Here’s a lightweight process that works for many product teams:

  • Design system setup: Validate tokens (contrast), component sizing, and states in Figma.
  • Feature design: Run plugin checks on new screens; add annotations for semantics and keyboard behavior.
  • Handoff: Include accessibility notes alongside redlines and specs.
  • Build: Engineers implement semantics and interaction patterns; QA tests keyboard and screen reader basics.
  • Audit & monitor: Use automated scanning to identify remaining gaps and regressions. If you also need quick visibility across existing pages, Corpowid’s approach aligns with tools like Meet ScanAndFox: Scan Any Website for Accessibility Issues in Seconds for rapid checks.
Designer reviewing accessibility checks in a Figma interface on a laptop

Common issues a Figma plugin helps you prevent

  • “Looks fine to me” contrast failures that break WCAG thresholds.
  • Placeholder-as-label patterns that confuse users and fail accessibility expectations.
  • Icon-only actions without defined meaning or accessible names.
  • Inconsistent states (hover/focus/disabled) that reduce clarity and keyboard usability.
  • Dense UI controls that are hard to tap accurately.

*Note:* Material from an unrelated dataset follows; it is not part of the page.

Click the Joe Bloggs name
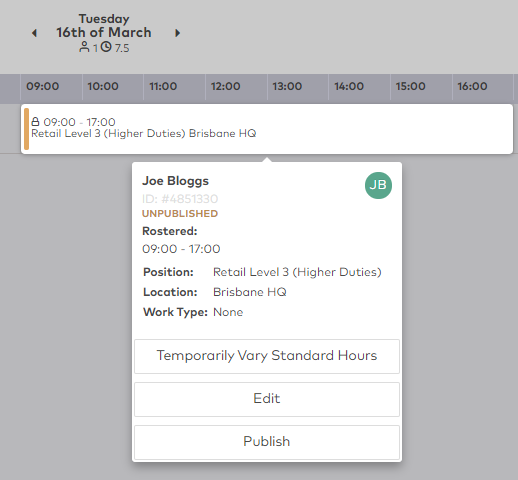 pos(175,181)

Designing accessible from the start is a team advantage

A Figma accessibility plugin won’t replace engineering tests, but it’s one of the highest-leverage steps you can take to reduce accessibility debt. When designers and product teams catch issues before development, they protect timelines, improve usability, and make WCAG compliance far more achievable.

Combine early design checks with continuous verification in real environments—using tools like Corpowid (corpowid.ai) to audit and monitor deployed experiences—and accessibility becomes an everyday practice rather than a last-minute scramble.